“The £50,000 Breakfast” Review

The last of the remakes goes the furthest back in The Avengers history for its source – Death of a Great Dane, the only series 2 episode to be remade (the other 3 all come from later in series 3). Despite being reworked, this retains a very strong feel of the early Avengers, as if a black and white episode had been colorised (and Mrs-Peel-ised), albeit with some curtains that would certainly look better in monochrome. But it’s a very series 2 episode in series 5: it’s more complex – it lacks the simplicity and outrageous flamboyance of some some of the series 5 stories. It has moments of genuine creepiness and tensions, less of the ridiculous and more of the grotesque.

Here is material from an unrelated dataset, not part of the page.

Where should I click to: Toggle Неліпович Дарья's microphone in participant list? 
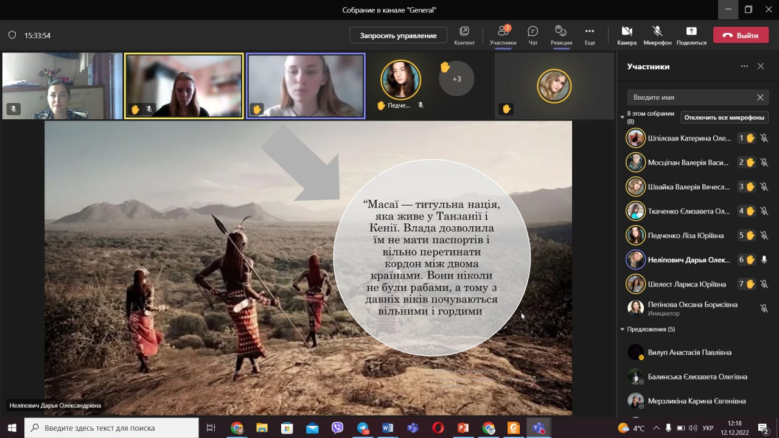click(x=764, y=260)
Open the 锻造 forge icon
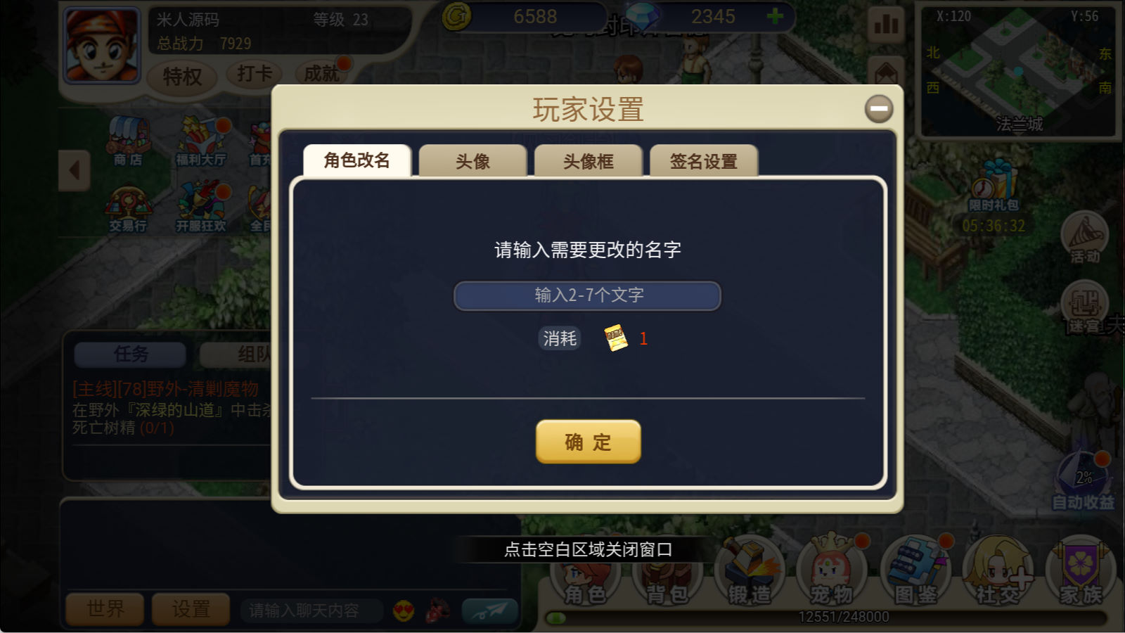The height and width of the screenshot is (633, 1125). pos(750,571)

The interplay between the leads is excellent, and Steed is characterised as being much more playful, and less pompous than he’d become at this point in the show. So while it doesn’t, in a sense, fit with continuity, it’s refreshing; in fact it’s a very good episode and actually better than the original.

It’s also the only remake episode that’s not by Brian Clemens (this one’s by Roger Marshall, and it’s his last script for The Avengers although in a sense A Funny Thing Happened On The Way To The Station was his last script, because this one he wrote it 5 years earlier). The changes are minor: one character has changed gender, and the great danes have become russian wolfhounds. Steed doesn’t have a dog himself anymore, though he mentions that he used to have one. Steed climbs out on a window ledge, something that comes from the terrible Death a la Carte rather than Death of a Great Dane.

No policemen, but there are black musicians in a steel band (‘jungle music’, oh dear).

Anneke Wills is back, too briefly, following her appearance in Whatever It’s Called.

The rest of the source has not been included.